Pull out of the data below the stretch of lines bounded by the one containing "Beschrijving (738, 773)" and the one containing "Verse thee (1572, 42)", both bounds included, unchanged.

##### Material provided #####

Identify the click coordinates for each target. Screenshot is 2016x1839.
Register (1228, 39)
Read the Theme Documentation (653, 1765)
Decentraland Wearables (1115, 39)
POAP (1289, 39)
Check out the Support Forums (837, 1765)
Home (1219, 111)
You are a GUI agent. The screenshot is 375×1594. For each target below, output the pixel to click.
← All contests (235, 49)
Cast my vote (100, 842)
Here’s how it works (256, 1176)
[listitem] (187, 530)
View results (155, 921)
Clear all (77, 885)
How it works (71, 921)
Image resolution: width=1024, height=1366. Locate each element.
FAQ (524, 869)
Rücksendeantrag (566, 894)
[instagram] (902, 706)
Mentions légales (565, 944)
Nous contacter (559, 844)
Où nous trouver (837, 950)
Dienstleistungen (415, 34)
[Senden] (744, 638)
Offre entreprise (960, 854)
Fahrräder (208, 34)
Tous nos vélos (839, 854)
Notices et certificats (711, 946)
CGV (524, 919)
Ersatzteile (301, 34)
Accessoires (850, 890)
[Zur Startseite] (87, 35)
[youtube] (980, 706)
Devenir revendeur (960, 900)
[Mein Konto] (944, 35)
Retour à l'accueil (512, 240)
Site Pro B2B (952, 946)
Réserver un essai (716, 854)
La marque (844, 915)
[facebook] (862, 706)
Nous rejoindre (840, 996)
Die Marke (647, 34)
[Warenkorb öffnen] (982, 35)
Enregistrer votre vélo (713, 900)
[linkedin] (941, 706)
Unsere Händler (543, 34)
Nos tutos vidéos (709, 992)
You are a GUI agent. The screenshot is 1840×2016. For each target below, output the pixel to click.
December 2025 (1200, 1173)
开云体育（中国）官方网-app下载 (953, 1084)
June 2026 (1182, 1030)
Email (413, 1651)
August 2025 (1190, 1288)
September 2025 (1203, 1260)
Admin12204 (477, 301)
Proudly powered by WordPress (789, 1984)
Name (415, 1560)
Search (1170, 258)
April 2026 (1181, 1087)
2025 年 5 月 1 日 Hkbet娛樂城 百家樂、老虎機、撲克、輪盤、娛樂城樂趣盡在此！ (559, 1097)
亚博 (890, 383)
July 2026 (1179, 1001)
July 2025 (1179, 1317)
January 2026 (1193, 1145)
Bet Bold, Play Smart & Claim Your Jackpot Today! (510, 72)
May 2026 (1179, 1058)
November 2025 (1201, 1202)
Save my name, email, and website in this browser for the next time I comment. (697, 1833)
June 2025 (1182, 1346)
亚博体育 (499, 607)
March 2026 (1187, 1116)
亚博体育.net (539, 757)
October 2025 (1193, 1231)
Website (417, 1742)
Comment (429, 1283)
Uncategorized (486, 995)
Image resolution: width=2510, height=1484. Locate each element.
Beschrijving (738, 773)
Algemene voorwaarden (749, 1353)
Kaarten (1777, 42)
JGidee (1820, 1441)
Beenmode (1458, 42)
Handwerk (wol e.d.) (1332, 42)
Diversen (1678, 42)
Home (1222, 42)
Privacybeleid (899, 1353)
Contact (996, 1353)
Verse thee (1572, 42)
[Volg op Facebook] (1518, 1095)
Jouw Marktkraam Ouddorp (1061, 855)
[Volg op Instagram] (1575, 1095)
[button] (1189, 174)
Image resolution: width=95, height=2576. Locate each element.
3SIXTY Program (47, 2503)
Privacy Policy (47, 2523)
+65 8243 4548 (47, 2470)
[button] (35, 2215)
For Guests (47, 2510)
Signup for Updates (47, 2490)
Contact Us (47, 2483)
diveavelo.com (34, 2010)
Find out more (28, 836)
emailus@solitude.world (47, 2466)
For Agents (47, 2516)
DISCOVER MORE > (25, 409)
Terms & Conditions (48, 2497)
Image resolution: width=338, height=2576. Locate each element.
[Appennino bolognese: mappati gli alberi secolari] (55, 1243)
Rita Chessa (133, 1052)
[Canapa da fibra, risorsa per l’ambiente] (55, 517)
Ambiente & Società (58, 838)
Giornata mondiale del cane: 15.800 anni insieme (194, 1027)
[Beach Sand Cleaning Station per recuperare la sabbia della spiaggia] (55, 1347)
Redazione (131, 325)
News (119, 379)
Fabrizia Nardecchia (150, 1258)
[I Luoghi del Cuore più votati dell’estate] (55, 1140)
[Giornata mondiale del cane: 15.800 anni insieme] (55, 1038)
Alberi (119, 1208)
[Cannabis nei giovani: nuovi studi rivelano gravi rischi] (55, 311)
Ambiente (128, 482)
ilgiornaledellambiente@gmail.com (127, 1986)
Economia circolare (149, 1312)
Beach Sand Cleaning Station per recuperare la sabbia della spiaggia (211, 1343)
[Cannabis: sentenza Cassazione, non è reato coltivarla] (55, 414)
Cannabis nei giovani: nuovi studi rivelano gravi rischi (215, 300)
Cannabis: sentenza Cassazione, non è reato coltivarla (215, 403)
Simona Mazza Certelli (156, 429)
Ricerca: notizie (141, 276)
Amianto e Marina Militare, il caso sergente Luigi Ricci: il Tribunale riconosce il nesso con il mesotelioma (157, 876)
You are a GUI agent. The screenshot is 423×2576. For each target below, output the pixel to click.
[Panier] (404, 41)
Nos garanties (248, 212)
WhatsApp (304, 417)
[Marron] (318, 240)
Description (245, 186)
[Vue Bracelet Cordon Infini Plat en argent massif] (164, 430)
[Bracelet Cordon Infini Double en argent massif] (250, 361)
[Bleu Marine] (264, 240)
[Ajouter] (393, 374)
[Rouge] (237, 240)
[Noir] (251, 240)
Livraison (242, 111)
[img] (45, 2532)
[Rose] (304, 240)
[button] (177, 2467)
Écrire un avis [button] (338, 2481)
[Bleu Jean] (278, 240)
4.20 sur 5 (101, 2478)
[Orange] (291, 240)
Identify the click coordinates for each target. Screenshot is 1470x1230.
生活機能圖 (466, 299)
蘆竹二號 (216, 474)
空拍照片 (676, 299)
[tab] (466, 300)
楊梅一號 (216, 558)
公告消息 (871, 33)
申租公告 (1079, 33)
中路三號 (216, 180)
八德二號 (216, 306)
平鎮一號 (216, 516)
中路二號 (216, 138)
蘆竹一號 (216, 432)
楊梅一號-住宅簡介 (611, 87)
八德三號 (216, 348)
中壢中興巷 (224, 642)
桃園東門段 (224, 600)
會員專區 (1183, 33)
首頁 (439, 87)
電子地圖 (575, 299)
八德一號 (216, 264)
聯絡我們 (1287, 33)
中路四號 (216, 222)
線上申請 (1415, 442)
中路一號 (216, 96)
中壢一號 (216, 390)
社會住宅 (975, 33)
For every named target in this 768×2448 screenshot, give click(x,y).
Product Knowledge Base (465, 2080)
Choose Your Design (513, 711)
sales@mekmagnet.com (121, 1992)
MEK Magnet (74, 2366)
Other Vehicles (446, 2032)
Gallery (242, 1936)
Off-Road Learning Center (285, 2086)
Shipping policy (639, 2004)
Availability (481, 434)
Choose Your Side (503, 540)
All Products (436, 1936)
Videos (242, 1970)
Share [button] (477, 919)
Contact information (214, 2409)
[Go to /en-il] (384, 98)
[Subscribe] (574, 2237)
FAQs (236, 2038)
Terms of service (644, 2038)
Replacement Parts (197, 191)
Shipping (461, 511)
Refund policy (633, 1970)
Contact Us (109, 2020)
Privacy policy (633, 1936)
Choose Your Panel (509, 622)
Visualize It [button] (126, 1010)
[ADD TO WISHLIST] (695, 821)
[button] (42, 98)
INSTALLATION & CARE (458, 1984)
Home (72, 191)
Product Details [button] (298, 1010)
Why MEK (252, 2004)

#####

### Result of this task
Beschrijving (738, 773)
Algemene voorwaarden (749, 1353)
Kaarten (1777, 42)
JGidee (1820, 1441)
Beenmode (1458, 42)
Handwerk (wol e.d.) (1332, 42)
Diversen (1678, 42)
Home (1222, 42)
Privacybeleid (899, 1353)
Contact (996, 1353)
Verse thee (1572, 42)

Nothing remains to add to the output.